Ecopetrol advirtió que la conexión propuesta por TGI podría limitar hasta en 10% la capacidad de internación de gas importado y afectar el futuro ingreso del gas offshore de Sirius.

La Transportadora de Gas Internacional (TGI), filial del Grupo Energía Bogotá, reiteró su disposición a construir conjuntamente con Ecopetrol soluciones para asegurar el abastecimiento de gas natural en medio de la actual coyuntura energética.

La compañía destacó la importancia de abordar el tema como un asunto de interés nacional y presentó avances concretos en su propuesta de infraestructura para aportar al equilibrio energético del país. 

Según cifras del Gestor del Mercado de Gas Natural, Colombia enfrentará un déficit proyectado de 117 millones de pies cúbicos diarios (MPCD) en octubre de 2026, que podría aumentar a 220 MPCD hacia finales de 2027.

TGI destacó que ofrece su experiencia técnica y su infraestructura existente para viabilizar la conexión del proyecto de regasificación de Coveñas al Sistema Nacional de Transporte a través del gasoducto Ballena-Barranca, con una primera fase que permitiría entregar 110 MPCD en el primer trimestre de 2027. 

La empresa detalla que la conexión requeriría adecuaciones técnicas —como limpieza del ducto, cambio de válvulas y pruebas de integridad mecánica—, pero considera plenamente factible su ejecución.

Para una segunda etapa, prevista hacia 2030, el plan contempla la conversión del actual oleoducto ODC, lo que permitiría transportar hasta 400 MPCD, con la instalación de cuatro estaciones compresoras que sumarían más de 58.000 caballos de potencia.

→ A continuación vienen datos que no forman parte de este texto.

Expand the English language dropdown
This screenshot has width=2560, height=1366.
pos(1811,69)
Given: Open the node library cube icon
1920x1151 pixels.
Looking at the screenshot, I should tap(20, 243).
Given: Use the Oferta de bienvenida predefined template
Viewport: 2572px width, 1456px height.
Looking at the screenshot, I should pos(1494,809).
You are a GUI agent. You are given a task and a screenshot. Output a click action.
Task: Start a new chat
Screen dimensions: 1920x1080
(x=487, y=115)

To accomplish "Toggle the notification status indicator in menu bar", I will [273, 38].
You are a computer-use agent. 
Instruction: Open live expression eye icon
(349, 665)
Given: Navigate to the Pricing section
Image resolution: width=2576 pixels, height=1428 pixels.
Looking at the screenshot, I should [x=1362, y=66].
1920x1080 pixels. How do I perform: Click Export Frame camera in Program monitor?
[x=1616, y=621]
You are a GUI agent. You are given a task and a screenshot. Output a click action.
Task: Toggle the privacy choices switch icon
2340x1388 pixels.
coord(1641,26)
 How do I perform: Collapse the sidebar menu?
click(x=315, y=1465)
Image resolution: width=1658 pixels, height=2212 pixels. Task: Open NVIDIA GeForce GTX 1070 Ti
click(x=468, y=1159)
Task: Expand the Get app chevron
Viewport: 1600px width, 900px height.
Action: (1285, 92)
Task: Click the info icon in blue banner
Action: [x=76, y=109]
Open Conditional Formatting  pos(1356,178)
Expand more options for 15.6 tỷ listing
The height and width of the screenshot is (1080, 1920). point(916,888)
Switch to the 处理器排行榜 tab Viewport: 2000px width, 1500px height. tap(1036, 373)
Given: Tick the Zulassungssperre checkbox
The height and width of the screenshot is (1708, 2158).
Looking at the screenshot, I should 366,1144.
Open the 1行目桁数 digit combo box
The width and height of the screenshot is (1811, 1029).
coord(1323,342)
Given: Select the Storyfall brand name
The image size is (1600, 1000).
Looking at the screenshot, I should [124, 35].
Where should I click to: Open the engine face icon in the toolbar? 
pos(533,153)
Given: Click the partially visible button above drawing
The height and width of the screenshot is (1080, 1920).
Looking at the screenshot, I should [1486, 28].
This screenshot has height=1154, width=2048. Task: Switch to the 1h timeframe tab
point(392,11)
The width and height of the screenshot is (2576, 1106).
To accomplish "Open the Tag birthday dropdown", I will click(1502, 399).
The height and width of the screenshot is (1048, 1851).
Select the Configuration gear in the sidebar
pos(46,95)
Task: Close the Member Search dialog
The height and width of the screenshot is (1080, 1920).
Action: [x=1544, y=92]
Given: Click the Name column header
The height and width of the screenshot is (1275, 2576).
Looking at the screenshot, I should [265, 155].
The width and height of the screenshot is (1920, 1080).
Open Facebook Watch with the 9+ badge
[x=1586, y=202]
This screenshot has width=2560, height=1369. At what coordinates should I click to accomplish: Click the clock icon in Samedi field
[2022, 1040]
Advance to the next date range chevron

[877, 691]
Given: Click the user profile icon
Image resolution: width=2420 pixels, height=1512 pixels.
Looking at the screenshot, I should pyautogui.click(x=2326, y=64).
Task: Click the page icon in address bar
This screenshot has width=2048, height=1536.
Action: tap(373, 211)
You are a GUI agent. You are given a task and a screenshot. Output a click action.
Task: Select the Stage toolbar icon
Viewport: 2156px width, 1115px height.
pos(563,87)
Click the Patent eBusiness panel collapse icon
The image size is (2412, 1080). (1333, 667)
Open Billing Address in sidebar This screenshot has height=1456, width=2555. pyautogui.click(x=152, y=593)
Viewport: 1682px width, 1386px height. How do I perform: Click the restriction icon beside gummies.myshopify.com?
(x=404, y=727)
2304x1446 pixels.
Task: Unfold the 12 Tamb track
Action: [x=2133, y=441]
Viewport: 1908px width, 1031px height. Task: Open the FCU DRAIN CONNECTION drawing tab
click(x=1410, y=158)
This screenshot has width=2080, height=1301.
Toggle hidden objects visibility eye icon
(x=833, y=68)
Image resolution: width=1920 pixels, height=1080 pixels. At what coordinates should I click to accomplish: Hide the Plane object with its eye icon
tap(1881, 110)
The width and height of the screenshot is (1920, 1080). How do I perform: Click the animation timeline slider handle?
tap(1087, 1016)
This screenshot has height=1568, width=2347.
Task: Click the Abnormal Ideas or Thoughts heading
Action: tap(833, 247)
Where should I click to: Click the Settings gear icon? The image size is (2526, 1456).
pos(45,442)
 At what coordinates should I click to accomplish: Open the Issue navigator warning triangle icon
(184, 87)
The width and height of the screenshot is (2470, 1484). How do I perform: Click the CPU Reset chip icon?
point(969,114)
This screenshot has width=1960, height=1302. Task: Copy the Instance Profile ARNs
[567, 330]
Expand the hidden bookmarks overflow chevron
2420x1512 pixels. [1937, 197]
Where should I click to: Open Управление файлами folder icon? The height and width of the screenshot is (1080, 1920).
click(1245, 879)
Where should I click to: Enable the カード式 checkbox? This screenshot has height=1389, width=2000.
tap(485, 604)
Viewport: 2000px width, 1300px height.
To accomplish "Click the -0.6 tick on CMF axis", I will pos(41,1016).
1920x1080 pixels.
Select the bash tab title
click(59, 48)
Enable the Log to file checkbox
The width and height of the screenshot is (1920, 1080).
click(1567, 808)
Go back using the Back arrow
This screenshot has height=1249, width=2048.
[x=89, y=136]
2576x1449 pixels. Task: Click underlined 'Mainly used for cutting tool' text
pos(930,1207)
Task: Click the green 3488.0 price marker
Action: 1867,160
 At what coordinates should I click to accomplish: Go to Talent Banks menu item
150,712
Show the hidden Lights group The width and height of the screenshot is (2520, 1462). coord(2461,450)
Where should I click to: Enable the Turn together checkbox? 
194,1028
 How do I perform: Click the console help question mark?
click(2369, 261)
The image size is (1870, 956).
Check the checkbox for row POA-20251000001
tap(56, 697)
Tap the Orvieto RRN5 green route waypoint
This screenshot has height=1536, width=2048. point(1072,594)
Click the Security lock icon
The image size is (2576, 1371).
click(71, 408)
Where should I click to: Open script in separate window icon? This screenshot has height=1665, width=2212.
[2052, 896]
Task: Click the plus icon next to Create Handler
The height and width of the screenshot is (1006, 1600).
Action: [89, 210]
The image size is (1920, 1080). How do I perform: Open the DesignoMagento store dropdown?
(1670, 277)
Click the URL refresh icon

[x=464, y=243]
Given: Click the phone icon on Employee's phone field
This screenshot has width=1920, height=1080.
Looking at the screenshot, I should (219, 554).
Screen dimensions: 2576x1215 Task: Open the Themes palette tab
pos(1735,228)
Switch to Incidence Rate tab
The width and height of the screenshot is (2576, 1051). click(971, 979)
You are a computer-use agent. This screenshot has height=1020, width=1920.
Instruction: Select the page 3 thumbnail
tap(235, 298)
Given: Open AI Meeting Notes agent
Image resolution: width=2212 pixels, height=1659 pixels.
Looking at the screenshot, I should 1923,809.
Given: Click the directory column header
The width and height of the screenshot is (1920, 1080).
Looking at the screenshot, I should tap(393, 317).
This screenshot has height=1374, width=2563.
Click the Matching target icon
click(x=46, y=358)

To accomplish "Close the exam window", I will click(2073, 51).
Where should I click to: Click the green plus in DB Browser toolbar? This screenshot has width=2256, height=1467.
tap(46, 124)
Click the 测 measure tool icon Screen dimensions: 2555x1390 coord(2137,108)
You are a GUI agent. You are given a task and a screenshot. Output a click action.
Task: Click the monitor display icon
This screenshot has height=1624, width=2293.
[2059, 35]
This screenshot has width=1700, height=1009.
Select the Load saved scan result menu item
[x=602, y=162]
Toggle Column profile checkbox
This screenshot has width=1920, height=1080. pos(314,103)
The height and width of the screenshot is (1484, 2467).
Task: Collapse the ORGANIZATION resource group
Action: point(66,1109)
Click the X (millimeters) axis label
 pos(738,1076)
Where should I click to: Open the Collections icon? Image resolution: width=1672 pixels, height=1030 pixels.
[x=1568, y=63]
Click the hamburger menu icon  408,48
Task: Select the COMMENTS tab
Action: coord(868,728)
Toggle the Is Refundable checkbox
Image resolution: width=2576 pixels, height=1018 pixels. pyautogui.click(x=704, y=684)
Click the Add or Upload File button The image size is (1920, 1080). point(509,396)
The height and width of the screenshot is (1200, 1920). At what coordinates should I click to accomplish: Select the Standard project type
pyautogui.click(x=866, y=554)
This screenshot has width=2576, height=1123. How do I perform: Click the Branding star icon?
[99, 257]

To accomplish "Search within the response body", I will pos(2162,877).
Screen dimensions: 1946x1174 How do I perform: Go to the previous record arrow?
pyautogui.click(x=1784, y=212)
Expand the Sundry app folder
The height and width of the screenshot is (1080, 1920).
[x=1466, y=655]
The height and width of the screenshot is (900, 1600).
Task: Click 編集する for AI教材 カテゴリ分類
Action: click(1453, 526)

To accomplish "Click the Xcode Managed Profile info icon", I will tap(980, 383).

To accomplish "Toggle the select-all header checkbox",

La propuesta de TGI incluye además el desarrollo de una unidad flotante de regasificación (FSRU) en el área de Chuchupa, cuya viabilidad técnica fue avalada por la firma internacional Moffatt & Nichol, con una disponibilidad estimada del 99 % anual y condiciones operativas estables. 

Según la empresa, esta alternativa permitiría una reducción de al menos 20 % en el costo del gas para el usuario final y aprovecharía la infraestructura ya existente para una entrada en operación en enero de 2027. Por ello, Jorge Henao, gerente general de TGI, hizo un llamado a Ecopetrol y a todos los actores del sector para avanzar de manera coordinada en los proyectos de Coveñas y Ballena, con el fin de garantizar un suministro de gas confiable, asequible y oportuno para los hogares y las industrias del país.

Sin embargo, en respuesta a esta propuesta, el presidente de Ecopetrol, Ricardo Roa, advirtió que habilitar una conexión de este tipo podría restringir hasta en un 10 % la capacidad actual de internación del gas importado —que hoy oscila entre 60 y 70 MPCD— y, a futuro, generar limitaciones adicionales de hasta 250 MPCD cuando entre en producción el gas del offshore Sirius. 

“Nos corresponde mirar integralmente el tema, no solo el ahora, sino los compromisos futuros que tenemos con nuestros aliados para desarrollar esas moléculas desde el offshore”, afirmó Roa.